Skip links

Privacy Shield Data Processing Agreement

How personal data transmitted between the EU and the US is protected. We take all necessary measures to ensure that our agreements with our international third-party suppliers (including subprocessers) contain appropriate obligations of these third parties with regard to the transfer and processing of European data outside Europe, and that we would establish an appropriate and legitimate data transfer mechanism (such as standard contractual clauses) and , if necessary, additional guarantees. For more details on the subprocessors we used, click here. Mailchimp restricts third-party access to its internal tools and infrastructure. Our legal team evaluates all access requests and ensures that the requirement is appropriate for the work to be done and that the third party complies with all the security and data protection rules outlined in their contract. After approval, Mailchimp only allows access to clearly defined parts of the system through controlled accounts. Given the EU-U.S. data protection shield and the Swiss-U.S. We no longer rely on the data protection shield as a data transfer mechanism. The data protection shield is no longer valid because of the ECJ`s recent ruling at Schrems II. However, to the extent that Mailchimp has ongoing obligations under our existing Privacy Shield certification, we will continue to comply with them, including by honouring direct remedies granted to individuals against Mailchimp, including a right to a binding arbitration procedure. In addition, the complexity of modern software applications that must be deployed on different platforms and devices has made software testing mandatory to prevent unauthorized authorities from accessing personal data.

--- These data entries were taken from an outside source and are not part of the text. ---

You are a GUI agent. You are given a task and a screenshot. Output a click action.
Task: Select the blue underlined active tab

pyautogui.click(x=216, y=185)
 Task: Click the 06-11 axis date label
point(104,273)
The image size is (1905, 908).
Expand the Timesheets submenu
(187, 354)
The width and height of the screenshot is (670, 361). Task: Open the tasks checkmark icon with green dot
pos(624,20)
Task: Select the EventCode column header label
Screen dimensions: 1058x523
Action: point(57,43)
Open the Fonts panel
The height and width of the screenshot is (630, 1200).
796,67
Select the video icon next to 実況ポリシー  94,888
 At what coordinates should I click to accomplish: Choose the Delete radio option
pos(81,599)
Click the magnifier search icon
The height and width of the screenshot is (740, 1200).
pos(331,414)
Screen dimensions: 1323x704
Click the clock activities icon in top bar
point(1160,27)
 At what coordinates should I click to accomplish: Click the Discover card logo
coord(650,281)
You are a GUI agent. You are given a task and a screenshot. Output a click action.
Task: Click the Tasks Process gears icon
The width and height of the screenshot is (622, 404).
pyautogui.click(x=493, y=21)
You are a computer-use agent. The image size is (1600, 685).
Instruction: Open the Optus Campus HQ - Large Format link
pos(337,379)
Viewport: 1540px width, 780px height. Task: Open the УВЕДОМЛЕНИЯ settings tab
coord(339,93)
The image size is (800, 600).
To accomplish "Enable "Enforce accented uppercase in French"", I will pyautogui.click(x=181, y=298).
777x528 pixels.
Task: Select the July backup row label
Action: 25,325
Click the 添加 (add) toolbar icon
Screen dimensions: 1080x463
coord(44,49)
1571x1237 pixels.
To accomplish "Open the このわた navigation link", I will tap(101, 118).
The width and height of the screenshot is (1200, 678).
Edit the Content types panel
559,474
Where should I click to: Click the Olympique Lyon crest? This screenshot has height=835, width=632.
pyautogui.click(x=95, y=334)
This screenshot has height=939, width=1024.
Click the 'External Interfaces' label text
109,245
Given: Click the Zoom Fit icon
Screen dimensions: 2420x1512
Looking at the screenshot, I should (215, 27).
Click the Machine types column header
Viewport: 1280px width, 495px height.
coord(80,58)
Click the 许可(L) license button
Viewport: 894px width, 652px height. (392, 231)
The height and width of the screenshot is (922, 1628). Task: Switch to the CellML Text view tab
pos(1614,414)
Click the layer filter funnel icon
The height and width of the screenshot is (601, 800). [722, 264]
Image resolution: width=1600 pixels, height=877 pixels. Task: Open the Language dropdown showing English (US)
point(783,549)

The additional urgency of the messages, which are constantly overflowing with successful cyberattacks, has also increased the need for in-depth quality assurance (QS) methods to maximize the use of software applications and the transmission of information over the internet.

A leading lawyer, Max Schrems, questioned the Privacy Shield agreement and argued that US security laws were inadequate and therefore did not protect EU citizens` data from surveillance. “Data protection laws” are all data protection and data protection laws and regulations applicable to the processing of personal data under the agreement, including, where appropriate, EU data protection law. The Privacy Shield Framework was an agreement between the EU and the US that aimed to “provide businesses on both sides of the Atlantic with a mechanism to comply with data protection requirements to support transatlantic trade,” as stated in the statement on the framework`s website. 2.3 Customer obligations. The client agrees (i) to fulfill his obligations as a processing manager in accordance with the data protection legislation relating to the processing of personal data and all the processing instructions he gives to Applivery; and (ii) it has obtained the consents and rights necessary to process personal data and provide services in accordance with the agreement and this Authority. Customers are increasingly aware of the importance of data protection and security. What is important is that Mailchimp does not sell, rent or exchange user data. Google, for example, is a provider of electronic communications services, which puts it in both categories.